**WHAT IS REQUIRED:** Write out each record again exactly as it stands.

------------------------

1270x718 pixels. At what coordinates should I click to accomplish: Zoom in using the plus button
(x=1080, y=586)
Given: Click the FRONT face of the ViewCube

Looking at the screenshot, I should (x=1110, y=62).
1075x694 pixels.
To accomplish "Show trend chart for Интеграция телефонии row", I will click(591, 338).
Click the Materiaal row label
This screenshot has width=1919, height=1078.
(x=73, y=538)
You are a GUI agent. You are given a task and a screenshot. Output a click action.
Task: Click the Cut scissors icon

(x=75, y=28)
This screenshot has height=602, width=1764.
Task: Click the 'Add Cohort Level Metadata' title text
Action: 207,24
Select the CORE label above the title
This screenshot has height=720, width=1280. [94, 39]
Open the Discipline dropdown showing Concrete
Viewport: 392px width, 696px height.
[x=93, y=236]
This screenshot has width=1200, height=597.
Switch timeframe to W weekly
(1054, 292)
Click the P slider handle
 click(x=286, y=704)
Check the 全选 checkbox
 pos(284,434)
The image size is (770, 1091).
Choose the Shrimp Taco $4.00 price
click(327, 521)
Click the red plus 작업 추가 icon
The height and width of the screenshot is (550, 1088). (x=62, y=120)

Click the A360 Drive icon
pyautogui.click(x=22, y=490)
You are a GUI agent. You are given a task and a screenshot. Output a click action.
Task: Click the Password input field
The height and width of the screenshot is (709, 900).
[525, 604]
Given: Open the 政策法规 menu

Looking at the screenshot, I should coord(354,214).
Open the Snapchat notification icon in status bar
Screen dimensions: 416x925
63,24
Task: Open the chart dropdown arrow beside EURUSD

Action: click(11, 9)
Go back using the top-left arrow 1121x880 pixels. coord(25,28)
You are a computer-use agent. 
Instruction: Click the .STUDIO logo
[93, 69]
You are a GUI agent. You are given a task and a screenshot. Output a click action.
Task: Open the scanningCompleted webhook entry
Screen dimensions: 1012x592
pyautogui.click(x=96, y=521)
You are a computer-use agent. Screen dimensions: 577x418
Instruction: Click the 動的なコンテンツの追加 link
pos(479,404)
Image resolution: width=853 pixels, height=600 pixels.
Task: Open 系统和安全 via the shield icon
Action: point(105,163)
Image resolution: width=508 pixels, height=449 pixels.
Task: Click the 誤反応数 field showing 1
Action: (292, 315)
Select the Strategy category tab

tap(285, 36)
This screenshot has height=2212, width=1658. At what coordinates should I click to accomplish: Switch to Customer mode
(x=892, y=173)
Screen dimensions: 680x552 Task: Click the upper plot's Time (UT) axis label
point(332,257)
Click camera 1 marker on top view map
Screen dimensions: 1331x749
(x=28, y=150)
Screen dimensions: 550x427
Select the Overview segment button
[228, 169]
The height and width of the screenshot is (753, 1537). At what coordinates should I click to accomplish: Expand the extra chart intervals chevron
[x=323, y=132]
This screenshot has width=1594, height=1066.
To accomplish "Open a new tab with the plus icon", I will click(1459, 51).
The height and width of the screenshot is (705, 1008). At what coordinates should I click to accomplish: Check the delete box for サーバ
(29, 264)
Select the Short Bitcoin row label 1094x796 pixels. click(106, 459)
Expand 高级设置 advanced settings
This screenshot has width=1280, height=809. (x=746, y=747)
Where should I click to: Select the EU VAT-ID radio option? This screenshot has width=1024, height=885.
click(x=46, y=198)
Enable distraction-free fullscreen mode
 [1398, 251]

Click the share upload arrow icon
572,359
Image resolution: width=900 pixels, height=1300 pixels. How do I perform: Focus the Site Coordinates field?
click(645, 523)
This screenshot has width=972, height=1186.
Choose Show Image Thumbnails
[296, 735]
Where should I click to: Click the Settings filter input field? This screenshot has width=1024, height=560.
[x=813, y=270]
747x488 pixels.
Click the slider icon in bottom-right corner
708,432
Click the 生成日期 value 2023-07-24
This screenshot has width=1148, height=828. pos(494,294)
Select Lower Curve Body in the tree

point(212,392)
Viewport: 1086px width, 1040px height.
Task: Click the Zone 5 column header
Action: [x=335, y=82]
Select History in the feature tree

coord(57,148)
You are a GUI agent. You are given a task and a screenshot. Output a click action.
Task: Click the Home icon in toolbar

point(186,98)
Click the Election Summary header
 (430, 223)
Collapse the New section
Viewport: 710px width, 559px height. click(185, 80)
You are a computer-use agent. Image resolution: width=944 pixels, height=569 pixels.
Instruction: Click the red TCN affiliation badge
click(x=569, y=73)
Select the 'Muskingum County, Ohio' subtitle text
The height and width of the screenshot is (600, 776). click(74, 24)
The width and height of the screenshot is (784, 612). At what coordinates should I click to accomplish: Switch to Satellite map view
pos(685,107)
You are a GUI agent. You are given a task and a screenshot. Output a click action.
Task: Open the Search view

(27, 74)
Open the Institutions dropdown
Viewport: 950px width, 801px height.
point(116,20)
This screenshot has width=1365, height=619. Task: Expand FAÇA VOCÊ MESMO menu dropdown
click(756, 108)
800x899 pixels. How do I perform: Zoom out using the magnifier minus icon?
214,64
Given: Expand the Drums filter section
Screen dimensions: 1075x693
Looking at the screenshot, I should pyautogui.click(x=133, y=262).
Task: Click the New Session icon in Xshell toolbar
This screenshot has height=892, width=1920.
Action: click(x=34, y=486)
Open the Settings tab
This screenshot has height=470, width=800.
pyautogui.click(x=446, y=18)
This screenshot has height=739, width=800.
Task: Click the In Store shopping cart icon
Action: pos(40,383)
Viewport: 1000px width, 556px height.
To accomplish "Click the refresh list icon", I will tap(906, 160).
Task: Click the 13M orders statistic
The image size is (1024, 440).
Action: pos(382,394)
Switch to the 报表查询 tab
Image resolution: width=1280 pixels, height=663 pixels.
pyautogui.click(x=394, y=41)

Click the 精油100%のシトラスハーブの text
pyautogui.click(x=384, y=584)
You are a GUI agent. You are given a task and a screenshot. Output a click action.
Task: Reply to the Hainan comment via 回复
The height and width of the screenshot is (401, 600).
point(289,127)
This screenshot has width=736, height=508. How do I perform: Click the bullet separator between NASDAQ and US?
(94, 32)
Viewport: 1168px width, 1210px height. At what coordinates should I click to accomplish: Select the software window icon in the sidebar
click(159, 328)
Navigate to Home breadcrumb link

------------------------

**RESPONSE AREA:**
1270x718 pixels. At what coordinates should I click to accomplish: Zoom in using the plus button
(x=1080, y=586)
Given: Click the FRONT face of the ViewCube

Looking at the screenshot, I should (x=1110, y=62).
1075x694 pixels.
To accomplish "Show trend chart for Интеграция телефонии row", I will click(591, 338).
Click the Materiaal row label
This screenshot has width=1919, height=1078.
(x=73, y=538)
You are a GUI agent. You are given a task and a screenshot. Output a click action.
Task: Click the Cut scissors icon

(x=75, y=28)
This screenshot has height=602, width=1764.
Task: Click the 'Add Cohort Level Metadata' title text
Action: 207,24
Select the CORE label above the title
This screenshot has height=720, width=1280. [94, 39]
Open the Discipline dropdown showing Concrete
Viewport: 392px width, 696px height.
[x=93, y=236]
This screenshot has width=1200, height=597.
Switch timeframe to W weekly
(1054, 292)
Click the P slider handle
 click(x=286, y=704)
Check the 全选 checkbox
 pos(284,434)
The image size is (770, 1091).
Choose the Shrimp Taco $4.00 price
click(327, 521)
Click the red plus 작업 추가 icon
The height and width of the screenshot is (550, 1088). (x=62, y=120)

Click the A360 Drive icon
pyautogui.click(x=22, y=490)
You are a GUI agent. You are given a task and a screenshot. Output a click action.
Task: Click the Password input field
The height and width of the screenshot is (709, 900).
[525, 604]
Given: Open the 政策法规 menu

Looking at the screenshot, I should coord(354,214).
Open the Snapchat notification icon in status bar
Screen dimensions: 416x925
63,24
Task: Open the chart dropdown arrow beside EURUSD

Action: click(11, 9)
Go back using the top-left arrow 1121x880 pixels. coord(25,28)
You are a computer-use agent. 
Instruction: Click the .STUDIO logo
[93, 69]
You are a GUI agent. You are given a task and a screenshot. Output a click action.
Task: Open the scanningCompleted webhook entry
Screen dimensions: 1012x592
pyautogui.click(x=96, y=521)
You are a computer-use agent. Screen dimensions: 577x418
Instruction: Click the 動的なコンテンツの追加 link
pos(479,404)
Image resolution: width=853 pixels, height=600 pixels.
Task: Open 系统和安全 via the shield icon
Action: point(105,163)
Image resolution: width=508 pixels, height=449 pixels.
Task: Click the 誤反応数 field showing 1
Action: (292, 315)
Select the Strategy category tab

tap(285, 36)
This screenshot has height=2212, width=1658. At what coordinates should I click to accomplish: Switch to Customer mode
(x=892, y=173)
Screen dimensions: 680x552 Task: Click the upper plot's Time (UT) axis label
point(332,257)
Click camera 1 marker on top view map
Screen dimensions: 1331x749
(x=28, y=150)
Screen dimensions: 550x427
Select the Overview segment button
[228, 169]
The height and width of the screenshot is (753, 1537). At what coordinates should I click to accomplish: Expand the extra chart intervals chevron
[x=323, y=132]
This screenshot has width=1594, height=1066.
To accomplish "Open a new tab with the plus icon", I will click(1459, 51).
The height and width of the screenshot is (705, 1008). At what coordinates should I click to accomplish: Check the delete box for サーバ
(29, 264)
Select the Short Bitcoin row label 1094x796 pixels. click(106, 459)
Expand 高级设置 advanced settings
This screenshot has width=1280, height=809. (x=746, y=747)
Where should I click to: Select the EU VAT-ID radio option? This screenshot has width=1024, height=885.
click(x=46, y=198)
Enable distraction-free fullscreen mode
 [1398, 251]

Click the share upload arrow icon
572,359
Image resolution: width=900 pixels, height=1300 pixels. How do I perform: Focus the Site Coordinates field?
click(645, 523)
This screenshot has width=972, height=1186.
Choose Show Image Thumbnails
[296, 735]
Where should I click to: Click the Settings filter input field? This screenshot has width=1024, height=560.
[x=813, y=270]
747x488 pixels.
Click the slider icon in bottom-right corner
708,432
Click the 生成日期 value 2023-07-24
This screenshot has width=1148, height=828. pos(494,294)
Select Lower Curve Body in the tree

point(212,392)
Viewport: 1086px width, 1040px height.
Task: Click the Zone 5 column header
Action: [x=335, y=82]
Select History in the feature tree

coord(57,148)
You are a GUI agent. You are given a task and a screenshot. Output a click action.
Task: Click the Home icon in toolbar

point(186,98)
Click the Election Summary header
 (430, 223)
Collapse the New section
Viewport: 710px width, 559px height. click(185, 80)
You are a computer-use agent. Image resolution: width=944 pixels, height=569 pixels.
Instruction: Click the red TCN affiliation badge
click(x=569, y=73)
Select the 'Muskingum County, Ohio' subtitle text
The height and width of the screenshot is (600, 776). click(74, 24)
The width and height of the screenshot is (784, 612). At what coordinates should I click to accomplish: Switch to Satellite map view
pos(685,107)
You are a GUI agent. You are given a task and a screenshot. Output a click action.
Task: Open the Search view

(27, 74)
Open the Institutions dropdown
Viewport: 950px width, 801px height.
point(116,20)
This screenshot has width=1365, height=619. Task: Expand FAÇA VOCÊ MESMO menu dropdown
click(756, 108)
800x899 pixels. How do I perform: Zoom out using the magnifier minus icon?
214,64
Given: Expand the Drums filter section
Screen dimensions: 1075x693
Looking at the screenshot, I should pyautogui.click(x=133, y=262).
Task: Click the New Session icon in Xshell toolbar
This screenshot has height=892, width=1920.
Action: click(x=34, y=486)
Open the Settings tab
This screenshot has height=470, width=800.
pyautogui.click(x=446, y=18)
This screenshot has height=739, width=800.
Task: Click the In Store shopping cart icon
Action: pos(40,383)
Viewport: 1000px width, 556px height.
To accomplish "Click the refresh list icon", I will tap(906, 160).
Task: Click the 13M orders statistic
The image size is (1024, 440).
Action: pos(382,394)
Switch to the 报表查询 tab
Image resolution: width=1280 pixels, height=663 pixels.
pyautogui.click(x=394, y=41)

Click the 精油100%のシトラスハーブの text
pyautogui.click(x=384, y=584)
You are a GUI agent. You are given a task and a screenshot. Output a click action.
Task: Reply to the Hainan comment via 回复
The height and width of the screenshot is (401, 600).
point(289,127)
This screenshot has width=736, height=508. How do I perform: Click the bullet separator between NASDAQ and US?
(94, 32)
Viewport: 1168px width, 1210px height. At what coordinates should I click to accomplish: Select the software window icon in the sidebar
click(159, 328)
Navigate to Home breadcrumb link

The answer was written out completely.